Clinical Diagnosis

The most common tests used to measure the absorption of lactose in the digestive system are the lactose tolerance test, the hydrogen breath test, and the stool acidity test.

The lactose tolerance test involves an individual drinking a liquid that contains lactose. The individual must fast before this test, in which several blood samples are taken over a two-hour period to measure the blood glucose level, which indicates how well the body is able to digest lactose. If lactose is incompletely absorbed, then the blood glucose level will not rise, confirming a diagnosis of lactose intolerance.

The hydrogen breath test measures the amount of hydrogen in the breath. Normally, no hydrogen is detectable in the breath. However, undigested lactose in the colon is fermented by bacteria, and various gases, including hydrogen, are produced.

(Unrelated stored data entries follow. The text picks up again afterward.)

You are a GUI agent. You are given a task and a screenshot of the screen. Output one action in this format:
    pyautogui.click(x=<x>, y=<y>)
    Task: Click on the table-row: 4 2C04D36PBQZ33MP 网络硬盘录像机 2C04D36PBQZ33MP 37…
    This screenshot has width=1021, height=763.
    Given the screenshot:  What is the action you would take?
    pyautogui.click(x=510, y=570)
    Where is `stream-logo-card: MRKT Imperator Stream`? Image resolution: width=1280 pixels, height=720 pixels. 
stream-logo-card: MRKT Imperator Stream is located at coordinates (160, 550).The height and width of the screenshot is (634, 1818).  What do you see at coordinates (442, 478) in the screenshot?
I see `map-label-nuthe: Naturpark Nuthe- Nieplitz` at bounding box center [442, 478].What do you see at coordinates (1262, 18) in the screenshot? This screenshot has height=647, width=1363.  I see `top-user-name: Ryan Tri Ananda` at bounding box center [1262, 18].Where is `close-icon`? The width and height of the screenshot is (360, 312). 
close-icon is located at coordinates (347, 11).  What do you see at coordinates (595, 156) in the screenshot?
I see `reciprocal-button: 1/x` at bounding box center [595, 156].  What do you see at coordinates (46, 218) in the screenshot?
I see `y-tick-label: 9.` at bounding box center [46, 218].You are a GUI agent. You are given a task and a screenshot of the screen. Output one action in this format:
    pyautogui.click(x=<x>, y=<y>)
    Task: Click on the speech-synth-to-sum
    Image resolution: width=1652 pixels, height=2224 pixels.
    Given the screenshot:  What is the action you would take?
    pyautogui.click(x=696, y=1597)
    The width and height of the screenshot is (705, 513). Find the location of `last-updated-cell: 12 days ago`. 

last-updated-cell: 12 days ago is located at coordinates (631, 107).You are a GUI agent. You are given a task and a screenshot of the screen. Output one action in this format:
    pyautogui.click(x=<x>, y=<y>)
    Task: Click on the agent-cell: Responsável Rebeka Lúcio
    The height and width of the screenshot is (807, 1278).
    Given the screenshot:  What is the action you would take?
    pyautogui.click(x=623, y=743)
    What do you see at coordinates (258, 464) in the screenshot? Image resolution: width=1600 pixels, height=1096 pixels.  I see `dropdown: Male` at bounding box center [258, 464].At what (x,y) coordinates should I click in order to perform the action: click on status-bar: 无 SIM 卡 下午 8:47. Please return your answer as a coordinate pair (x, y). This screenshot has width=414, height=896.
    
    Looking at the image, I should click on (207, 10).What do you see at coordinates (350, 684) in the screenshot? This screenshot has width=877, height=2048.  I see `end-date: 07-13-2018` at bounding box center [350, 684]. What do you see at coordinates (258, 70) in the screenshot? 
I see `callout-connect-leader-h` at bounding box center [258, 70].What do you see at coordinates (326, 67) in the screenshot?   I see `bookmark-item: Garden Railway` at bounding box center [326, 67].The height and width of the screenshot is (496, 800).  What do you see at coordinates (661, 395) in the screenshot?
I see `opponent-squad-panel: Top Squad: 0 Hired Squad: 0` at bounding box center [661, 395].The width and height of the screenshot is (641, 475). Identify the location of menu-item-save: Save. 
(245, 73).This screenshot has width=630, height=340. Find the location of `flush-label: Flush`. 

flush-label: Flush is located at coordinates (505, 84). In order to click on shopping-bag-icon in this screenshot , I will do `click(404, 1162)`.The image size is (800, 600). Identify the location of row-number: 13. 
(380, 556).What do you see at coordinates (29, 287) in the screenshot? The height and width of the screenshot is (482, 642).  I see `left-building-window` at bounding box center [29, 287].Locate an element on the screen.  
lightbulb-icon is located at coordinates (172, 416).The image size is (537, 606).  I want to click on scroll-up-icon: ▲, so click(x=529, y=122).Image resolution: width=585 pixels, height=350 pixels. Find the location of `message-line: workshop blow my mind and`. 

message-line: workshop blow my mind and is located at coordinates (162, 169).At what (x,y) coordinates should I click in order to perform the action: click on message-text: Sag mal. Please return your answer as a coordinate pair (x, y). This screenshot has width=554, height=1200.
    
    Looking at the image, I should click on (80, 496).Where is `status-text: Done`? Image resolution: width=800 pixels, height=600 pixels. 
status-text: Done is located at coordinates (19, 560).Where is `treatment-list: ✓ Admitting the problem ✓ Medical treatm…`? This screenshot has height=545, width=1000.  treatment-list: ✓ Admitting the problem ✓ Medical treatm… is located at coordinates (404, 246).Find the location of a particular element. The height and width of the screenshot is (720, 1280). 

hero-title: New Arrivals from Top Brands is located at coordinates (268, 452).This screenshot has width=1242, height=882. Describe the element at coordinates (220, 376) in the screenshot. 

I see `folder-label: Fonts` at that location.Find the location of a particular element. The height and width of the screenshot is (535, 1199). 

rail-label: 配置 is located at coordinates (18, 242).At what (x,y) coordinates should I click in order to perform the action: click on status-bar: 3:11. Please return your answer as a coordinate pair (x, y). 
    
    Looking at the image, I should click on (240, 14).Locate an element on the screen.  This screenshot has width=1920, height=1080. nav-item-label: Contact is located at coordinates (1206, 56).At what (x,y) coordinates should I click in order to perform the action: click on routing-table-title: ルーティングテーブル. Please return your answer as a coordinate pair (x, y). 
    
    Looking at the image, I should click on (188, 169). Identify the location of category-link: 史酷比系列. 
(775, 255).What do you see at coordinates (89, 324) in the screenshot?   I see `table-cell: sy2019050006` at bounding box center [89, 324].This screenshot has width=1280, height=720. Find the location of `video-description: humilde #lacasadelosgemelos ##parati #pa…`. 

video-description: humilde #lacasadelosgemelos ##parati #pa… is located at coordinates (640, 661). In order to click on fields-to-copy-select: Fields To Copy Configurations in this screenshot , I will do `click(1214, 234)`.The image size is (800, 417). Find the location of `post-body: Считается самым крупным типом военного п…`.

The hydrogen is absorbed from the intestines, carried through the bloodstream to the lungs, and exhaled. As with the previous test, a lactose-loaded beverage is consumed, and the individual then breathes into a machine that measures the amount of hydrogen in the breath.

The stool acidity test measures the amount of acid in a person's stool. Undigested lactose fermented by bacteria in the colon creates lactic acid and other short-chain fatty acids that can be detected in a stool sample. In addition, glucose may be present in the sample as a result of unabsorbed lactose in the colon.